Listed records:

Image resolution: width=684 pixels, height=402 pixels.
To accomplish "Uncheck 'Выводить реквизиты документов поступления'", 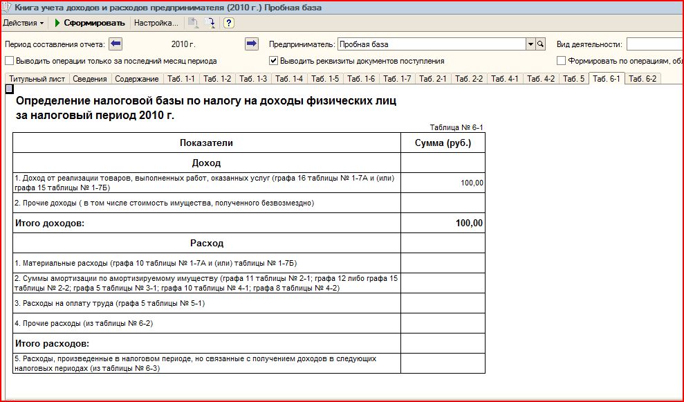I will click(x=274, y=61).
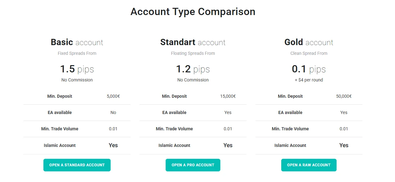This screenshot has width=395, height=182.
Task: Select the Gold account title
Action: coord(309,42)
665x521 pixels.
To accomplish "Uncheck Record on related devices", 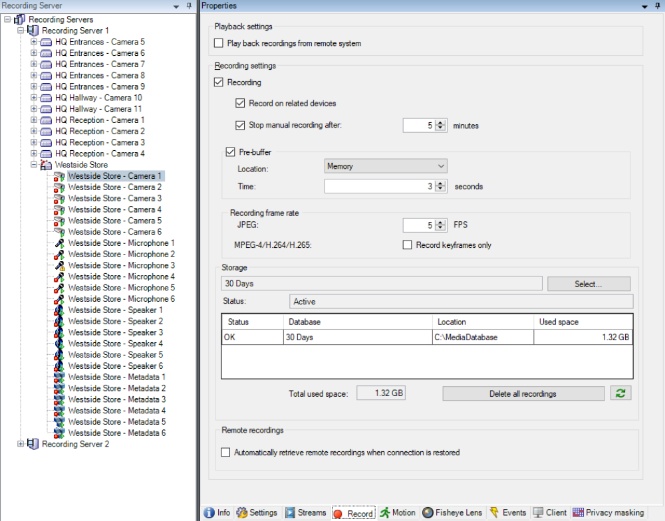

Assigned task: The expected output is an exact retyping of the lines from the line with "665x521 pixels." through the last line of the data, with both ends kept and the pictures dropped.

Exercise response:
665x521 pixels.
To accomplish "Uncheck Record on related devices", 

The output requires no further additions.